L'inflazione: un fattore che incide sul patrimonio

Vale la pena prestare particolare attenzione all'inflazione. Nel corso del tempo, persino un'inflazione modesta può infatti intaccare significativamente il potere d'acquisto dei risparmiatori. L'inflazione può infatti danneggiare seriamente il patrimonio degli investitori. Si tratta di una lezione che purtroppo molti investitori hanno dovuto imparare sulla propria pelle.

Per gran parte degli anni '70 molti Paesi europei hanno registrato un'inflazione a doppia cifra, che ha velocemente deteriorato il potere d'acquisto degli investitori. Nel 1974, ad esempio, l'inflazione dei prezzi al consumo in Italia ha raggiunto il 24,5%, secondo i dati della fonte online inflation.eu. A questo tasso accelerato, il valore reale della moneta si dimezza in appena tre anni.

Con gli odierni livelli dei tassi di inflazione europei ancora relativamente bassi rispetto ai dati storici di lungo termine (negli ultimi quattro anni l'inflazione in Italia è stata inferiore al 2%), si potrebbe essere indotti a pensare che l'impatto negativo dell'aumento dei prezzi non sia oggi così rilevante.

Sostenere questa convinzione sarebbe tuttavia imprudente.

Innanzitutto anche livelli di inflazione contenuti hanno un impatto fortemente negativo nel lungo termine. Basti pensare che negli ultimi 20 anni l’inflazione ha ridotto il potere d’acquisto in Italia del 30%. Non bisogna poi dimenticare che quando l'inflazione è bassa, lo sono anche gli interessi dei conti di deposito. Tenere fermo il proprio denaro si traduce infatti inevitabilmente nella certezza di perdere, lentamente ma inesorabilmente, potere d’acquisto in termini "reali".

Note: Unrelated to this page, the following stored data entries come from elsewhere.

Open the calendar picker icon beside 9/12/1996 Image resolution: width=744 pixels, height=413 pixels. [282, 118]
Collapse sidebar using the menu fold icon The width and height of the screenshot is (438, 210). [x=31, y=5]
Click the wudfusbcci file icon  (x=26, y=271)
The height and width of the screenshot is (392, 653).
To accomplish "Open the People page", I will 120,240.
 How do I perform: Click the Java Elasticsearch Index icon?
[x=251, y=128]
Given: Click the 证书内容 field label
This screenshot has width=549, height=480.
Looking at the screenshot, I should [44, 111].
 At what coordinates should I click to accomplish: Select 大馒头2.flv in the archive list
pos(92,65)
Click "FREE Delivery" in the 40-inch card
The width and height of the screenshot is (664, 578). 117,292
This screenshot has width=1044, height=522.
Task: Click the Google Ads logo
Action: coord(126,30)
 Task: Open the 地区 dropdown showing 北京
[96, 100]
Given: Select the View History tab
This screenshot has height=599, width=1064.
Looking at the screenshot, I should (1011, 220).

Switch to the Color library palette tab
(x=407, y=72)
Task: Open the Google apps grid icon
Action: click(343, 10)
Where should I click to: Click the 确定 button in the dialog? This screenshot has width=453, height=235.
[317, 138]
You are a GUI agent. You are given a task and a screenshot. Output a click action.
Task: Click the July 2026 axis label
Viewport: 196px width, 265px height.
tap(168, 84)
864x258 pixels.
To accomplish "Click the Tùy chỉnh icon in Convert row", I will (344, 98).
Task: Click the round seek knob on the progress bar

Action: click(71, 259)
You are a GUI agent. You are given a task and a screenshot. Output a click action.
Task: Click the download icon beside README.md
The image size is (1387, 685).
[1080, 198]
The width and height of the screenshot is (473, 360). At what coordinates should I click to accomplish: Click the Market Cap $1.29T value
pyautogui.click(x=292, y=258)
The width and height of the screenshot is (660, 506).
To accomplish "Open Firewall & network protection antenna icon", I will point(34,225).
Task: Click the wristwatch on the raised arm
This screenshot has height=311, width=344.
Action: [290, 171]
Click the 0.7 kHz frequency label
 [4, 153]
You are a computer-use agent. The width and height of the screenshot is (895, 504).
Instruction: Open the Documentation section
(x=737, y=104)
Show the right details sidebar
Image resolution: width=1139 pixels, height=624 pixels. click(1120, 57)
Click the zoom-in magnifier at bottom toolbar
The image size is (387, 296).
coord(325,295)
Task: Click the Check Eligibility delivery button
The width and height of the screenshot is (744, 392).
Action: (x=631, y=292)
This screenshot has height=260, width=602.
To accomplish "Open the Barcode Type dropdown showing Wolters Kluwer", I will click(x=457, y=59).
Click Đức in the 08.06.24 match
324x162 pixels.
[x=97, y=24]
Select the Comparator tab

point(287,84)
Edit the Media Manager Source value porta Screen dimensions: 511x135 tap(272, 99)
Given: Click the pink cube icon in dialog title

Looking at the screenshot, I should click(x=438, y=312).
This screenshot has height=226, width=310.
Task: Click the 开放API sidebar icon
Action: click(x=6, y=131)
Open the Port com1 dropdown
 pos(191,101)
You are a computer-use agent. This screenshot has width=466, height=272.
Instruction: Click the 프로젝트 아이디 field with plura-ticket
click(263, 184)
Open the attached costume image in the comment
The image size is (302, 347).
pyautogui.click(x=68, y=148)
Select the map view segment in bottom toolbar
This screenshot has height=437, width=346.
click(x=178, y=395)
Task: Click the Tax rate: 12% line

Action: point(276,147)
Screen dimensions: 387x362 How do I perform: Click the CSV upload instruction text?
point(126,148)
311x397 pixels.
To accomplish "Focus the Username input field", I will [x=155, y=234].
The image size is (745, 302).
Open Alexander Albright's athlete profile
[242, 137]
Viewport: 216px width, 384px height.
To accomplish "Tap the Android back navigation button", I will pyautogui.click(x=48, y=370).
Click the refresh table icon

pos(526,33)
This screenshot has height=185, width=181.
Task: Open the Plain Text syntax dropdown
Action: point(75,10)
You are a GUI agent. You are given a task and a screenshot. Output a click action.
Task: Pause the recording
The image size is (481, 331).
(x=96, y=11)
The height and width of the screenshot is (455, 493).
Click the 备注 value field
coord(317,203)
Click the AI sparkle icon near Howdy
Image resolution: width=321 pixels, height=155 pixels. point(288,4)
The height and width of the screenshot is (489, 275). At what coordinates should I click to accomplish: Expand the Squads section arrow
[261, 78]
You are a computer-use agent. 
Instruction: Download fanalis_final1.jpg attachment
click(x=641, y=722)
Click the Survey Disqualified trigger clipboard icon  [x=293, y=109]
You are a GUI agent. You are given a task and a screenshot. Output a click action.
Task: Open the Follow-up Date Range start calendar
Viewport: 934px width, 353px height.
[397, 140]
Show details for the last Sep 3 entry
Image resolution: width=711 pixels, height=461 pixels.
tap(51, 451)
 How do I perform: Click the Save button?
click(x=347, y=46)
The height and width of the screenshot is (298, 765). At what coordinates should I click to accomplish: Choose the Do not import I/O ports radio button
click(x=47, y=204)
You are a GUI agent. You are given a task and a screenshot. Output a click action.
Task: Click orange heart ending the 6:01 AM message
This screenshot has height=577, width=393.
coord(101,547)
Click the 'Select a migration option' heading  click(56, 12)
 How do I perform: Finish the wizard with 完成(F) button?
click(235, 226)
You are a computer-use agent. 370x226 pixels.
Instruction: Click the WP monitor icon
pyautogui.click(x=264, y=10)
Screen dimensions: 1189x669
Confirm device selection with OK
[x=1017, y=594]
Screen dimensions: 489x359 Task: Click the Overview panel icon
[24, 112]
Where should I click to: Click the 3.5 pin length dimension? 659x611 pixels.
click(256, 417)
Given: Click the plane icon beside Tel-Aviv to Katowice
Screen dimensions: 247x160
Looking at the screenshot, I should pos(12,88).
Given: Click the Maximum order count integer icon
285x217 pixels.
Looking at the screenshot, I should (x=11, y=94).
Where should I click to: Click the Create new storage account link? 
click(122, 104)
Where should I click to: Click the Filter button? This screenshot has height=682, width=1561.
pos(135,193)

Se da un lato non investire espone dunque gli investitori alla perdita di potere d’acquisto, oltre che ad un potenziale eccesso di concentrazione degli asset, dall’altro il contesto attuale di tassi compressi, può indurre alcuni investitori alla ricerca di rendimenti, ad assumere più rischio di quello che desidererebbero. Se da un lato investire in asset class più aggressive può accrescere il capitale nel lungo termine, dall’altro gli investimenti più dinamici, come le azioni, possono esporre gli investitori a livelli di volatilità indesiderati.

Per chi mira a proteggere efficacemente il proprio capitale risulta pertanto essenziale investire in strumenti difensivi e capaci di generare rendimenti ponderati per il rischio interessanti.